Retrieval service in watsonx.data with gen AI lakehouse experience
A retrieval service refers to a system or component that enables efficient access to relevant data or information often unstructured or semi structured from a large-scale data lake or lakehouse architecture to support AI and machine learning tasks.
With the retrieval service in watsonx.data with gen AI lakehouse experience, users can run a data retrieval query and retrieve results from two sources:
- Vector database: Text chunks or passages that match the search query, ranked by relevance.
- SQL database: Tabular results from SQL queries against the data lakehouse.
Users can choose to retrieve from both vectors and SQL or one of them. The service ensures that Access Control Lists (ACLs) are managed according to the source system.
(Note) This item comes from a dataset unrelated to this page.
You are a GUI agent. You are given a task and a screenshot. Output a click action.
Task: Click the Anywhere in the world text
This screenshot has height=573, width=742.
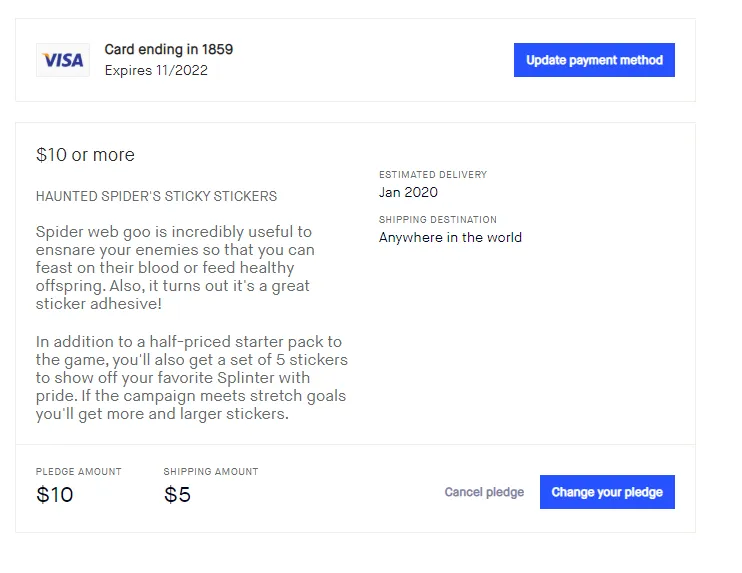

Also, only governed data is presented to the user, ensuring that sensitive information is protected.
Additional features include,
- Prompt template suggestion: The API provides structured prompt templates to help craft effective inputs for the language model, guiding it to generate clear, intuitive, and user-friendly responses.
- Prompt lab: You can use an external prompt lab to experiment with and fine-tune your prompts based on specific requirements.
A document library is the search landscape for the retrieval service API in watsonx.data. The document library is collection of document sets that are created during the ingestion and curation of unstructured data. As part of the retrieval process, two types of queries are constructed:
- Text-to-SQL – where the query from the user is converted into an SQL and an SQL query is run on the data source to fetch the answer. Presto engines are used for SQL queries.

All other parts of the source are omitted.